The single largest piece was Joseph Jongen’s Mass of the Blessed Sacrament. Jongen is known to me (and then only rather dimly) as a composer of organ music, but was quite prolific as a choral composer. My hire copy of the Mass was well-thumbed from several performances, and OUP clearly thought it worthwhile to publish it.
As usual when singing a work by a composer I’d never performed before, I had to get used to their turns of phrase and favourite harmonic progressions. One part of the Mass, the setting of the words et expecto resurrectionem mortuorum, had me racking my brains to locate the other piece it really reminded me of, until I identified it as a few bars from A Child of our Time. But in general Jongen was distinctive and varied enough to keep my interest.

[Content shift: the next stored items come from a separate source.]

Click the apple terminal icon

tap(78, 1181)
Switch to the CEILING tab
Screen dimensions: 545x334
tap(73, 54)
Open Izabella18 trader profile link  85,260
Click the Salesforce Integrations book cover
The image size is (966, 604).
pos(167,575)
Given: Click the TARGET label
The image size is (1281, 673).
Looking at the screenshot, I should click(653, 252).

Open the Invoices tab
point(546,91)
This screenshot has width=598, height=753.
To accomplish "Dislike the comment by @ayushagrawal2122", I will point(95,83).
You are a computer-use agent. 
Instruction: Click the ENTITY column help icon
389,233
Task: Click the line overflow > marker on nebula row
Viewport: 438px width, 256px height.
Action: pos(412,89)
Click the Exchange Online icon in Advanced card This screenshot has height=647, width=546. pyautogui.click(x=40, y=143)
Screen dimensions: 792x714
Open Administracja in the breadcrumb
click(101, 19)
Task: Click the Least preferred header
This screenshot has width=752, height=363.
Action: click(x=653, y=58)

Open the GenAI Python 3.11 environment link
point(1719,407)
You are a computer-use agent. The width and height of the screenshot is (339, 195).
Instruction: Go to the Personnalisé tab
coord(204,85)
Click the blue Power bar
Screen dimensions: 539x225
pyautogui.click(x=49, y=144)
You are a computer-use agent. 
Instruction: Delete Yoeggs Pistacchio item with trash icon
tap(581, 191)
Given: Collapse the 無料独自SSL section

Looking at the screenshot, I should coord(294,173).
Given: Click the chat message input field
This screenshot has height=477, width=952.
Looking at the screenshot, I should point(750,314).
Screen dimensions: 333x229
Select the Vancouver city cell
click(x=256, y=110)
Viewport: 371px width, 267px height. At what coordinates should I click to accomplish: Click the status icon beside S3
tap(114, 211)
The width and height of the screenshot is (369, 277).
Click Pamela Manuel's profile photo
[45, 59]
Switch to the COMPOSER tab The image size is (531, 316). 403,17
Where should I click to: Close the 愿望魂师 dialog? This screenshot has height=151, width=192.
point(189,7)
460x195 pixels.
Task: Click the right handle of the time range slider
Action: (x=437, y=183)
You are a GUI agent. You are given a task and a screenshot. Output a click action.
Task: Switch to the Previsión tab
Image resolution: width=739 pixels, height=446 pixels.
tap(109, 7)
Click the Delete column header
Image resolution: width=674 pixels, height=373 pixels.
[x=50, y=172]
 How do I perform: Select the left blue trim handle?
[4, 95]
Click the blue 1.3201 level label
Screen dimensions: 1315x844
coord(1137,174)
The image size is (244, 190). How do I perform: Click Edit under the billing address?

The second part of the concert paid tribute to the Bruckner anniversary with Locus iste, Ave Maria and Ecce Sacerdos, the last bringing in our brass ensemble. The concert ended with a sequence of polychoral music by Giovanni Gabrieli, where the brass replaced some vocal lines. We started with that Erleigh Cantors standard Jubilate Deo, then the more sober Passiontide O Domine Jesu Christe and finally a strenuous setting of the opening of the Easter Exultet.
There was an experimental early start which had some advantages for me: easier to fill in time before the concert and enabling me to go there by train.